Orioles manager Brandon Hyde feels a little differently.

“I hope we break the rule like six times today,” Hyde said after seeing Gibson’s sign.

Gibson, 36, spent only one season in Baltimore -- the 11th of his 12 in MLB -- but it was a memorable year for him. He led the Orioles’ staff with 192 innings, notched a career-high 15 wins and helped the team go an AL-best 101-61.

Not only was Gibson a workhorse on the mound, but he was a valuable mentor in a clubhouse filled with young players. He got in on the child-like fun as well, though, often spitting water from the dugout during the “sprinkler” celebration -- activated whenever a player hits a double or triple -- or holding last year’s homer hose for a teammate to drink water out of.

“Watching young players be comfortable and really come into who they are on the field, and off the field, is something that I’ll remember from that team,” Gibson said. “Just being able to watch -- not watch them grow up, because then I kind of play into this grandfather-, father-figure role that they had me in. Watching them have that success for the first sustained time at that level was something that was pretty special.”

Last November, Gibson signed a one-year, $13 million deal with St. Louis, giving the University of Missouri alum an opportunity to return to the city where he got married and has family.
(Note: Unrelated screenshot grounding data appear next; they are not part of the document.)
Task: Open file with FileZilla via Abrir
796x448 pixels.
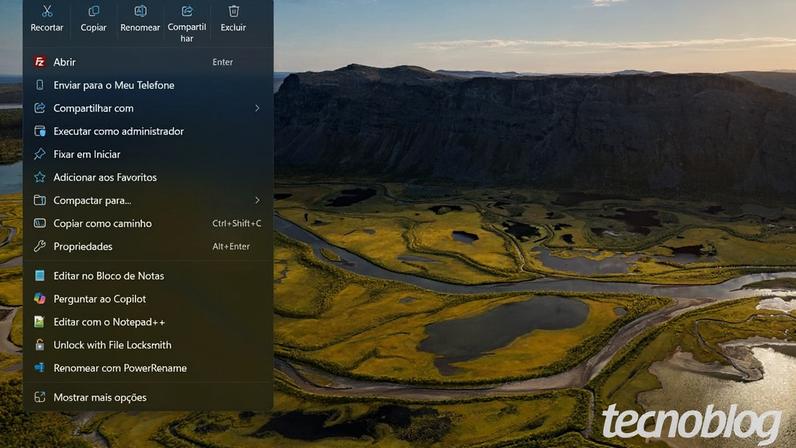Action: point(148,62)
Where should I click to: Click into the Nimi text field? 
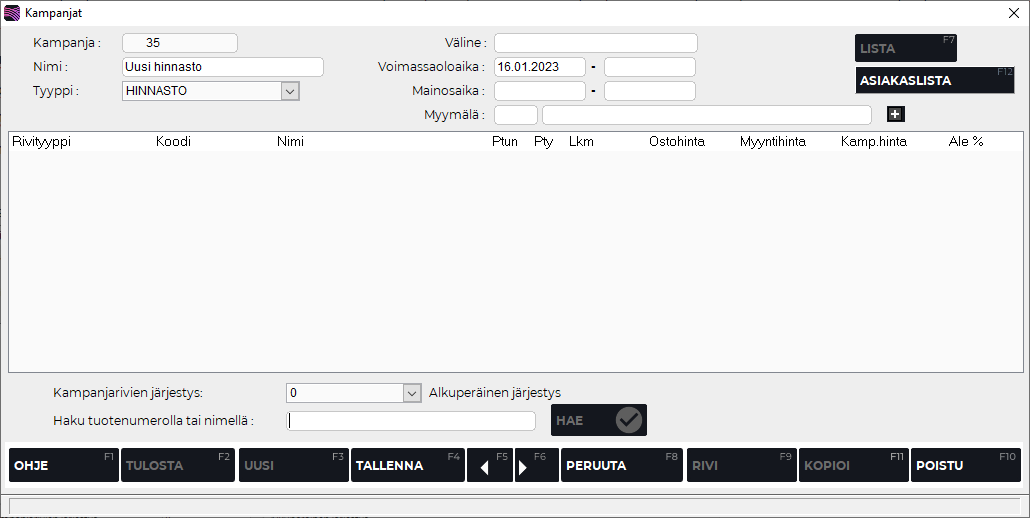click(x=222, y=67)
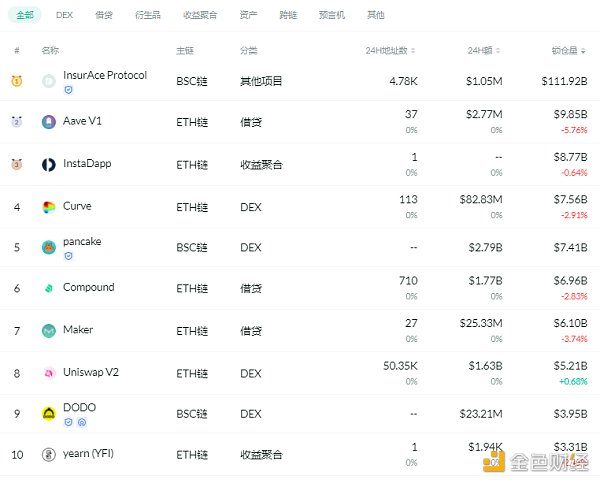Select the 收益聚合 category tab
Image resolution: width=600 pixels, height=483 pixels.
pos(199,15)

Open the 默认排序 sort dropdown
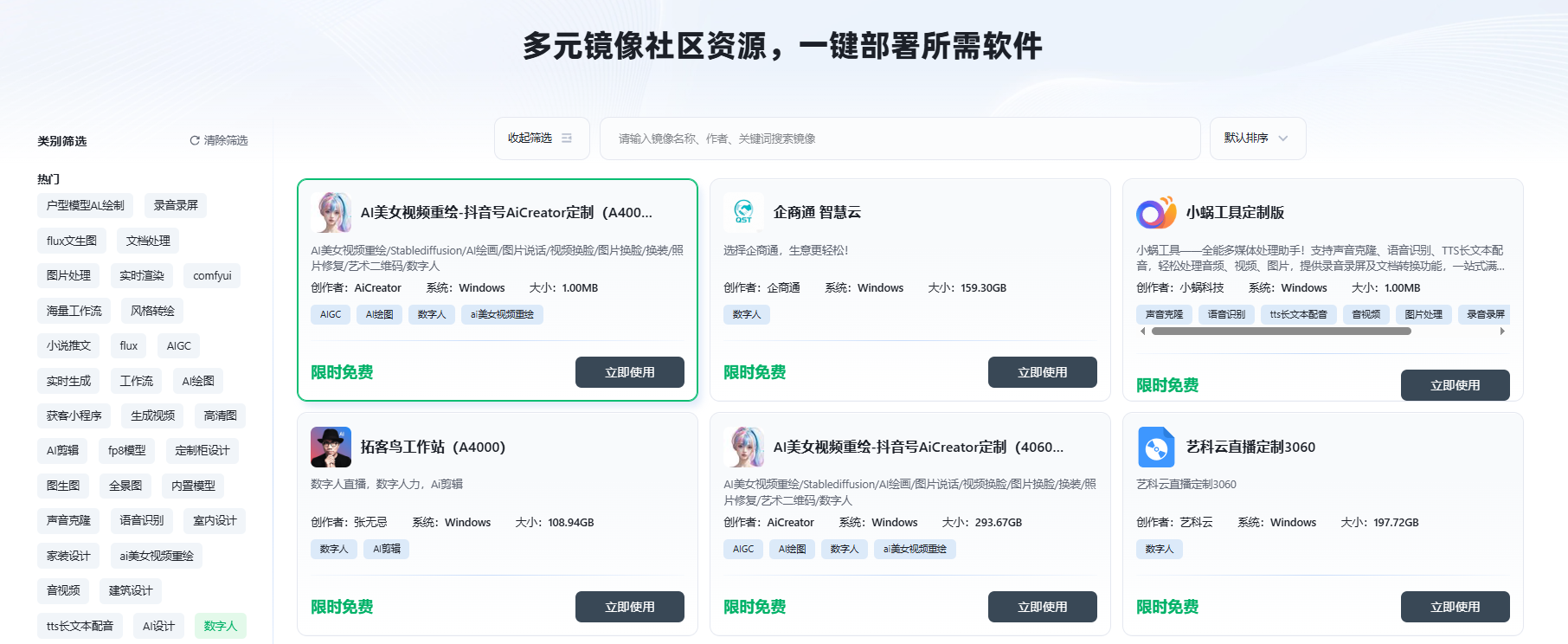[1256, 138]
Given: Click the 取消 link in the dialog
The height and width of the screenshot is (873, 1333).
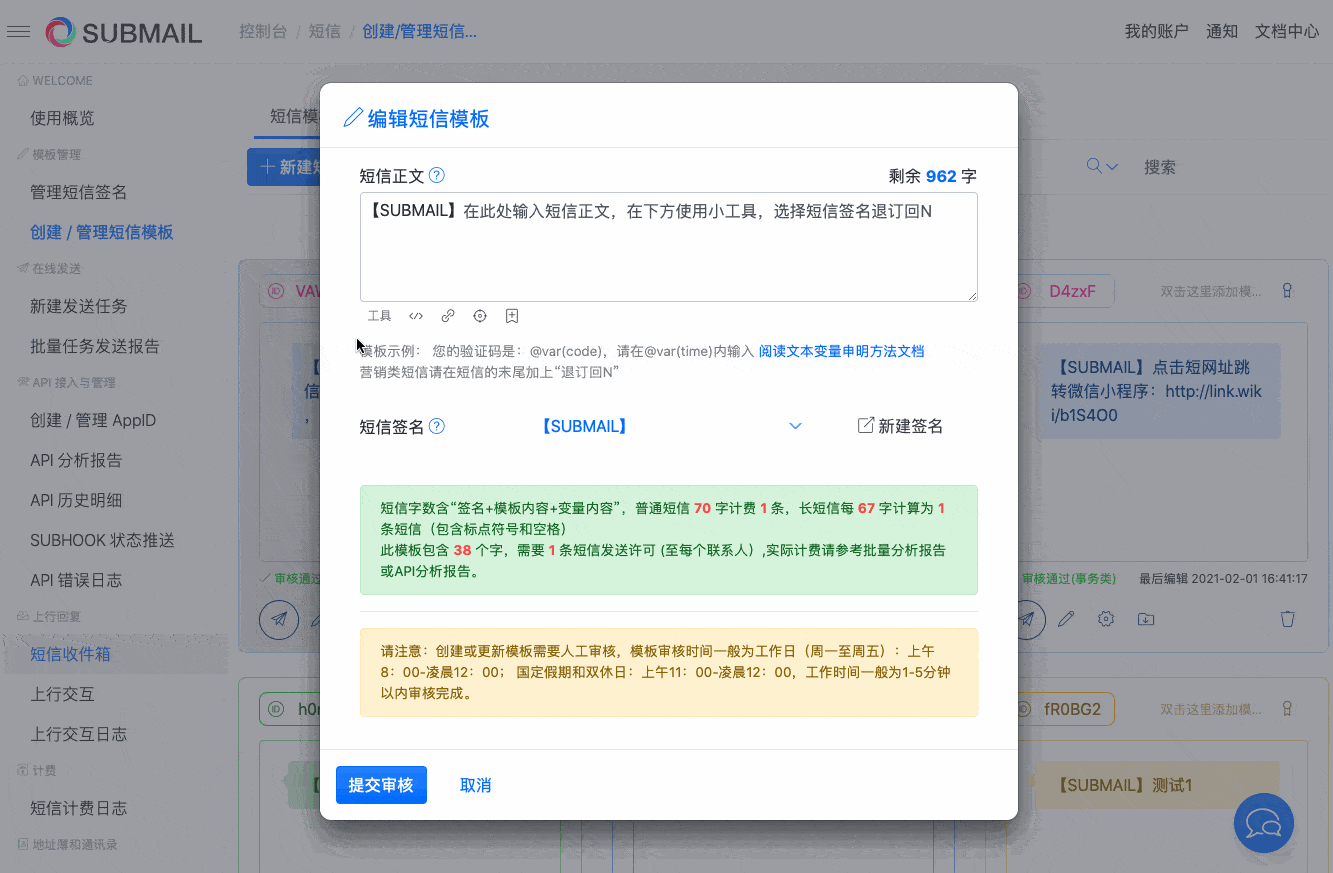Looking at the screenshot, I should coord(474,785).
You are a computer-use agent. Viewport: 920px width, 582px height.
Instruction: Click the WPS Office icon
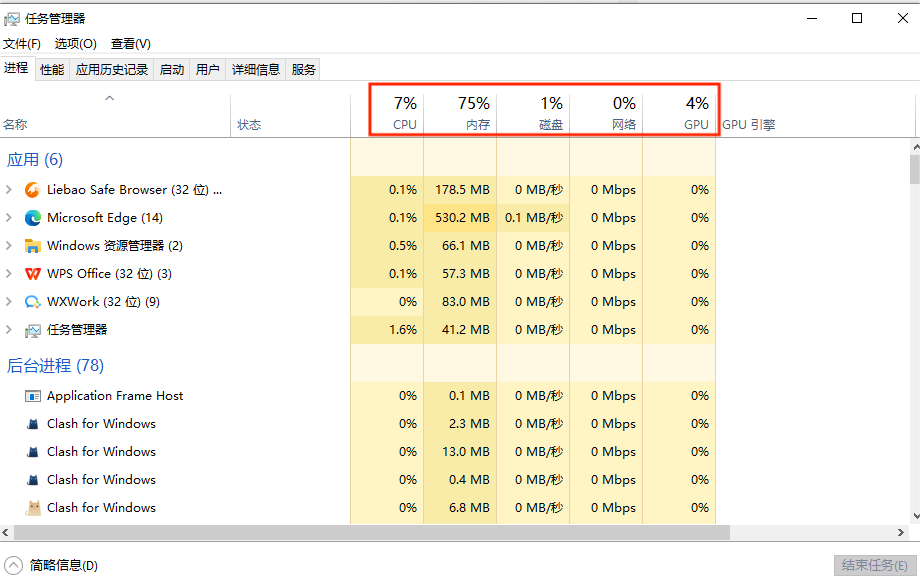pyautogui.click(x=32, y=274)
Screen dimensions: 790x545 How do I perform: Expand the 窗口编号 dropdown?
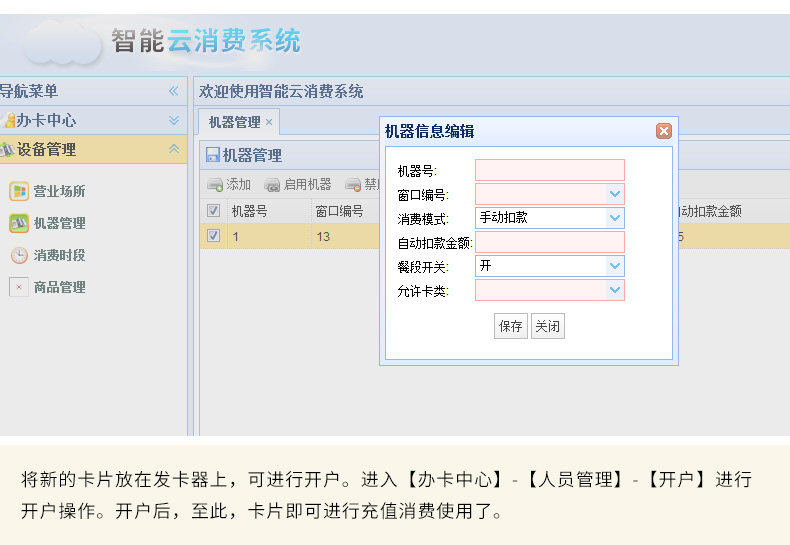(615, 194)
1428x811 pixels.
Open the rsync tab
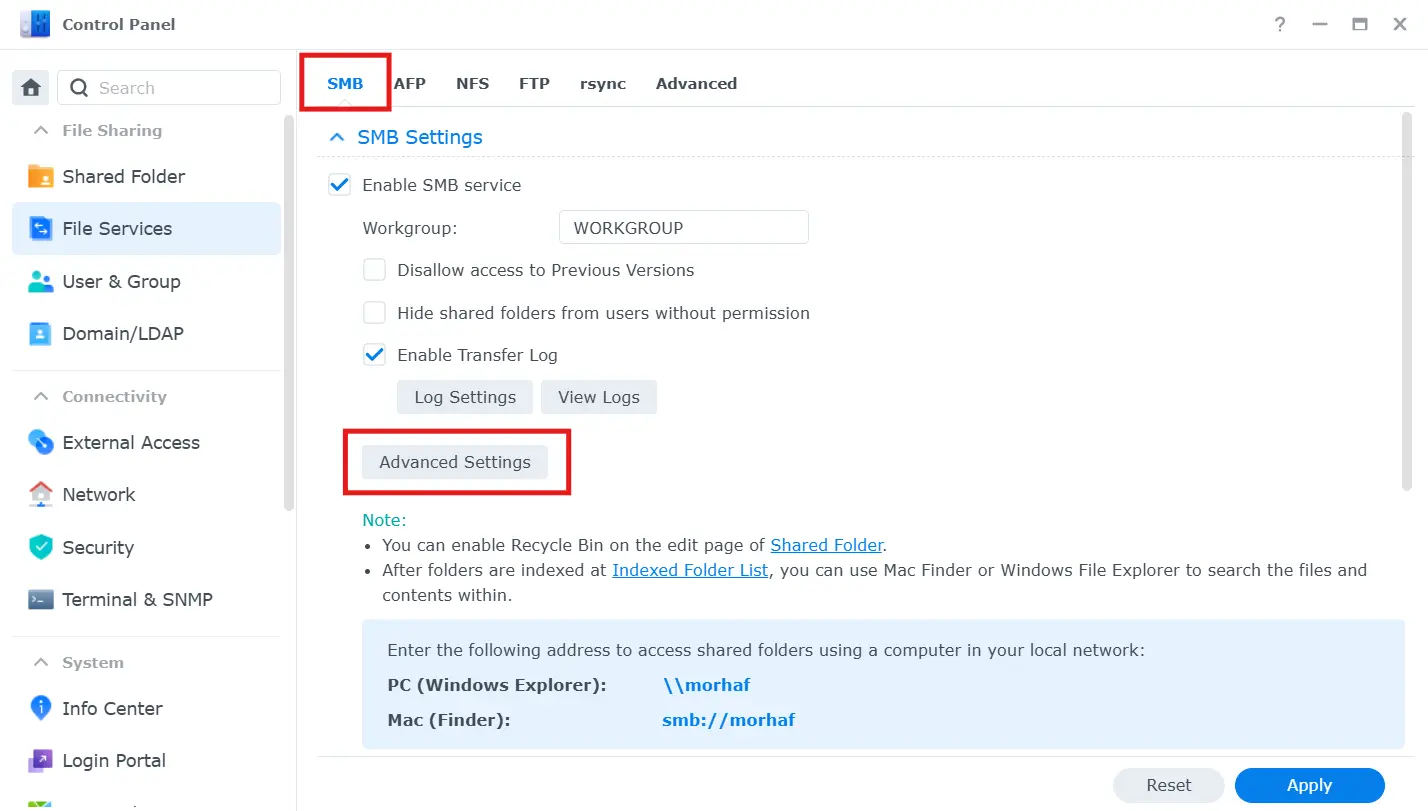(602, 83)
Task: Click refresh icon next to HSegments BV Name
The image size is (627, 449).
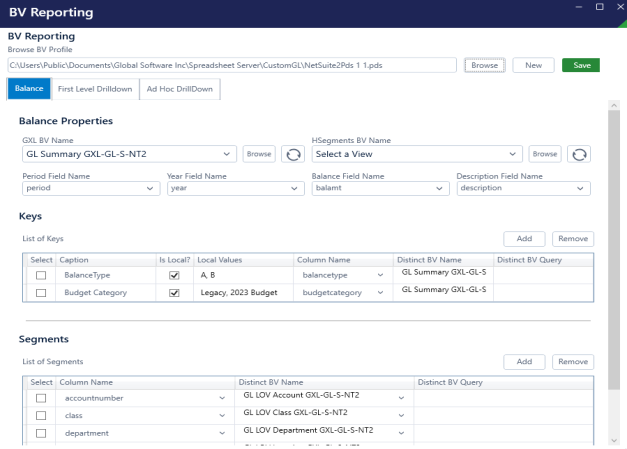Action: pos(580,154)
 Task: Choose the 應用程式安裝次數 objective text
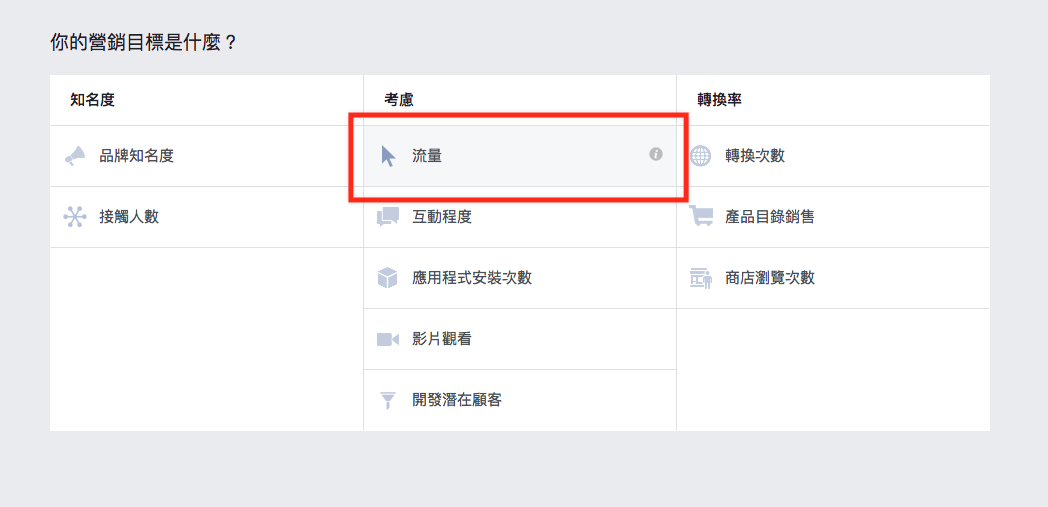pos(472,278)
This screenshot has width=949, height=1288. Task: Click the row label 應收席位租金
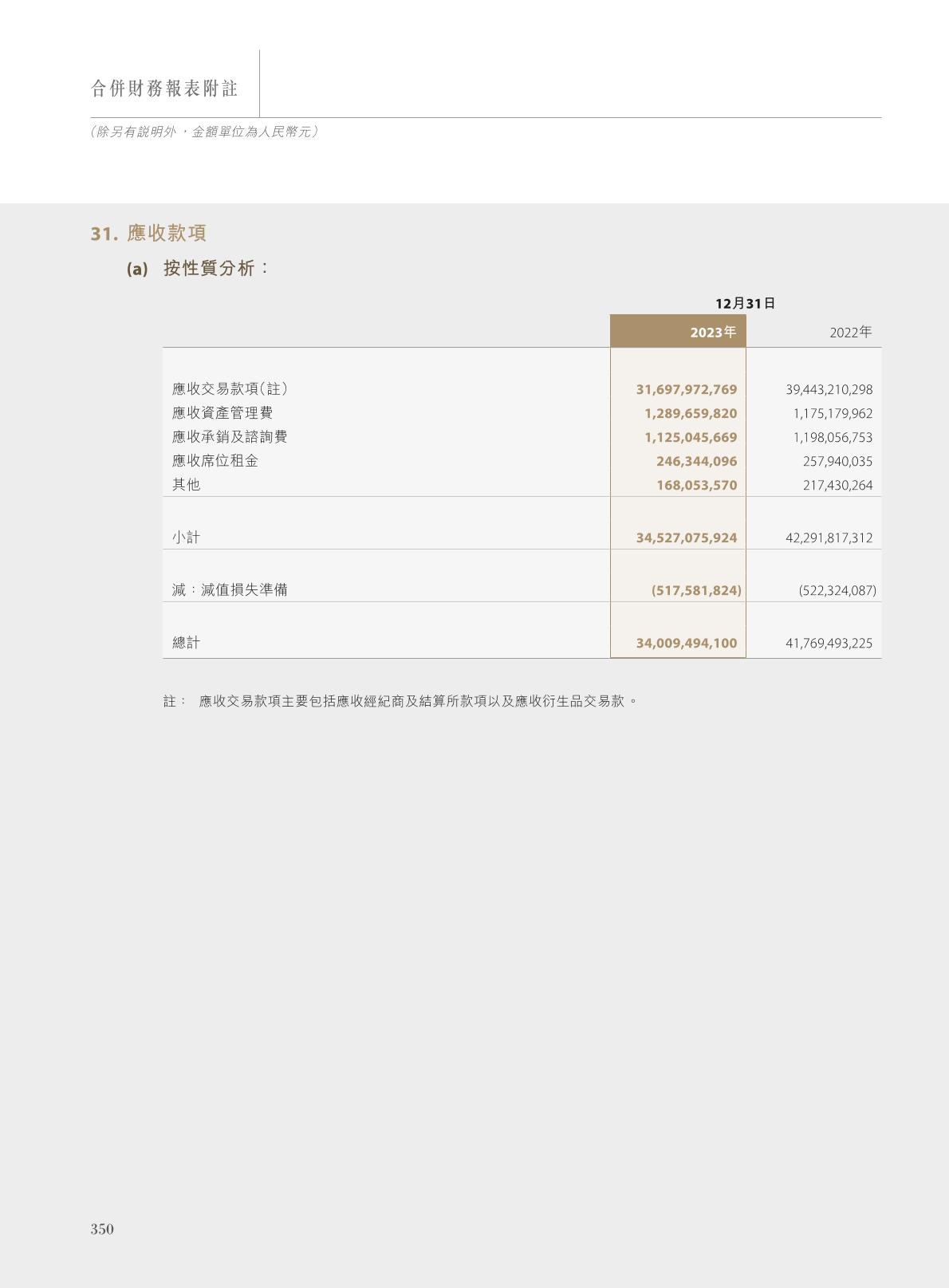pyautogui.click(x=215, y=461)
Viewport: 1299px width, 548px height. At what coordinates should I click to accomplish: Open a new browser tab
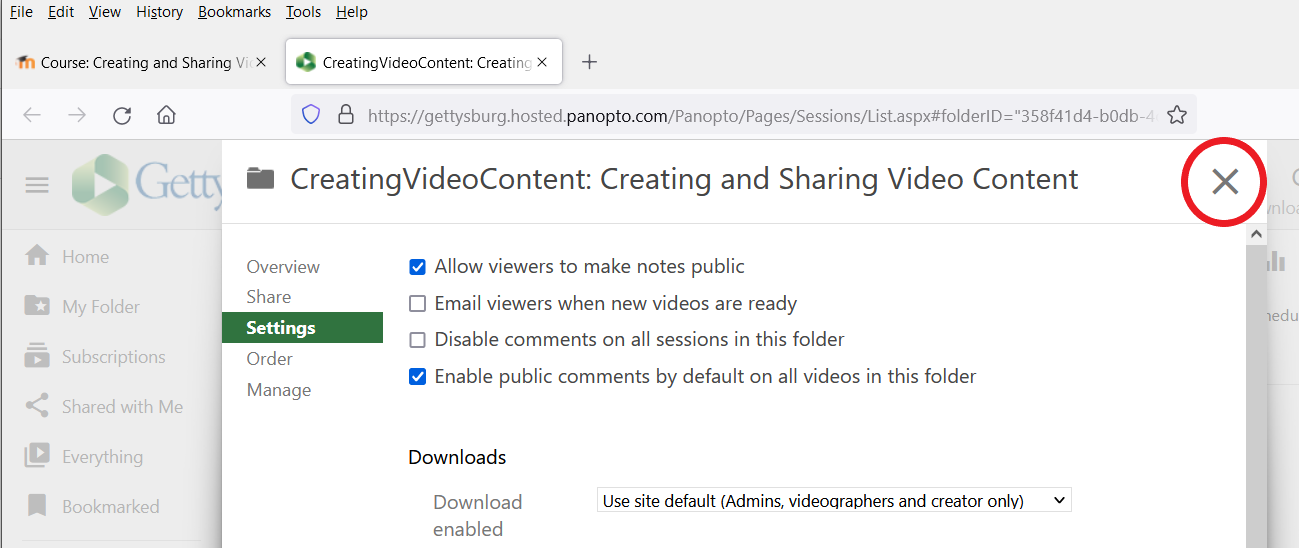pyautogui.click(x=590, y=62)
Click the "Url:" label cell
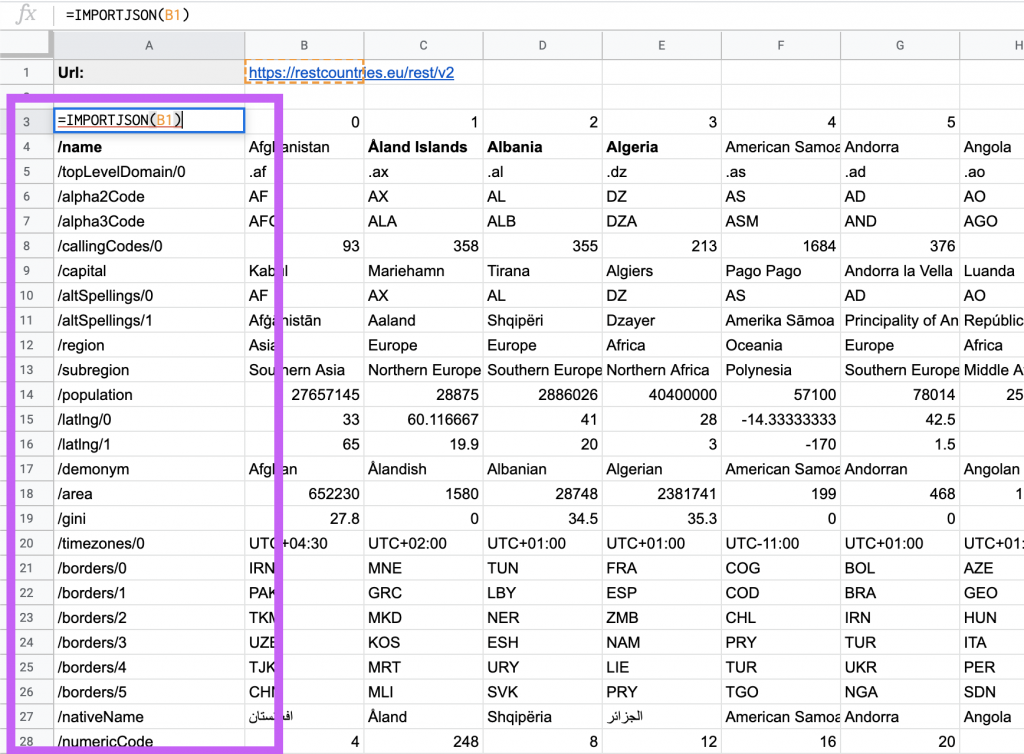The height and width of the screenshot is (754, 1024). tap(149, 72)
He still keeps in contact with former Orioles teammates, many of whom he chatted with during batting practice prior to Monday’s series opener at Busch Stadium.

Gibson received quite a few texts from Baltimore players when they were boarding their flight to St. Louis on Sunday evening. He said he regularly texts with McCann every couple of weeks and has conversations with “too many to name.”

“He was an innings-eater for us. He kept us in almost every single game. And he pitched well,” Hyde said of Gibson. “And the four days he wasn’t pitching, top-five best teammate I’ve ever been around, of what he was like in the dugout, in the clubhouse, as a leader.”

Having played for five teams in his big league career, Gibson is no stranger to pitching against former teammates. He’s eager for the opportunity to do so on Wednesday afternoon (1:15 p.m. ET/12:15 CT), when he’ll start for the Cardinals and go up against many Orioles players who last year he shared a clubhouse with during a season he called “something I’ll remember for a long time.”

Gibson knows it will be no easy task to face the big bats throughout the order for Baltimore, which entered Monday at 29-15 and had an MLB-high-tying 68 home runs.

“These players are obviously really good,” Gibson said. “You guys get a front-row seat every day, and the fans are getting a front-row seat, to a really good team. Not too surprised by how they’re playing.”